Background

RNA-Seq or whole transcriptome shotgun sequencing quantifies the abundance of RNA in a biological sample. Read counts refer to the number of reads mapping to gene segments in the DNA sequence.

Despite a high correlation between gene expression profiles using the same set of samples, RNA-Seq is capable of detecting low abundance transcripts and allows for the detection of more differentially expressed (DE) genes with higher fold-changes than microarray data [1].

A typical differential expression analysis of RNA-Seq data starts with normalizing raw counts and dispersion estimation. Then a statistical test is performed to determine which of the observed differences in read counts between two groups are statistically significant.
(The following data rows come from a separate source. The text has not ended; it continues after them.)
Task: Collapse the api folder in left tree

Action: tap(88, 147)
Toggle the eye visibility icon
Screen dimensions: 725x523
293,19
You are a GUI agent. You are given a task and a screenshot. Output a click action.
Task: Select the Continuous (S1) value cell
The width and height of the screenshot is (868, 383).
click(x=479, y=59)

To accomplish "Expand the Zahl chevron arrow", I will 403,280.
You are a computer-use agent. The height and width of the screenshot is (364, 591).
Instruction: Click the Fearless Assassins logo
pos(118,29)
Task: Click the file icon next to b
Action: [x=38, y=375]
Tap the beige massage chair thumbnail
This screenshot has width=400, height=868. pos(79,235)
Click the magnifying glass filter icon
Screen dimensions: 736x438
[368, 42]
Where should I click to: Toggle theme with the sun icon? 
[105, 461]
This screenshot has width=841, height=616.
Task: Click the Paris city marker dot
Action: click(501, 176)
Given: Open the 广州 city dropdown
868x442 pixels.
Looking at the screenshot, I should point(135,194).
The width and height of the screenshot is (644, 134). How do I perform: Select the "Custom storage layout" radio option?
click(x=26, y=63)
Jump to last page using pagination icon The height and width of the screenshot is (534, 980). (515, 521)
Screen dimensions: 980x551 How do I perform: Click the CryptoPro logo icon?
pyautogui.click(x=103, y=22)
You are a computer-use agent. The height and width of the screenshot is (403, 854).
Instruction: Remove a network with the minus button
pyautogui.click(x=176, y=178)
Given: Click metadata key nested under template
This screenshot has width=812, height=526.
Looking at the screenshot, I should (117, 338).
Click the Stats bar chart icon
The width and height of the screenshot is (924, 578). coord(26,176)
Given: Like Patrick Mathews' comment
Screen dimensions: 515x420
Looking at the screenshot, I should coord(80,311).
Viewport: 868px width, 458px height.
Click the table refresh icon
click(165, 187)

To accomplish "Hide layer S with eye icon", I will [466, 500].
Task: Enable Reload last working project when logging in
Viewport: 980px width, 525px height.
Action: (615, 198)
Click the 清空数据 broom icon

The results returned by differential expression analysis typically in terms of p-values reject or accept a certain null hypothesis which signifies that the mean values of the two groups are equal or that the read counts follow the same distribution. To obtain accurate results, an assumption about the distribution of the underlying data is required. A t-test which is widely used to process microarray data assumes that the data has a normal distribution. This assumption does not hold for RNA-Seq data with discrete values. Several data distributions have been suggested to model RNA-Seq values. Among them, Poisson distribution and Negative Binomial (NB) distribution are used most often. The Poisson distribution does not account for over-dispersion in the data and assumes that mean and variance are equal which leads to high false discovery rates. Therefore, the NB distribution that considers both mean and dispersion parameters is typically preferred to model RNA-Seq data. Although, several methods such as DESeq [2] and edgeR [3] assume that RNA-Seq data can be modelled by the NB distribution, each of them uses a different approach to estimate the model parameters, mean and dispersion. This leads to different results for DE genes. The problem gets more severe when the methods make different assumptions about the underlying data distribution. Soneson and Delorenzi [4] conducted a comprehensive comparison between the results of eleven differential expression analysis methods which take RNA-Seq read counts as input on both simulated and real data. There appears to be no general consensus among the DE genes found by the different methods [4]. This may have clear implications on any downstream analysis.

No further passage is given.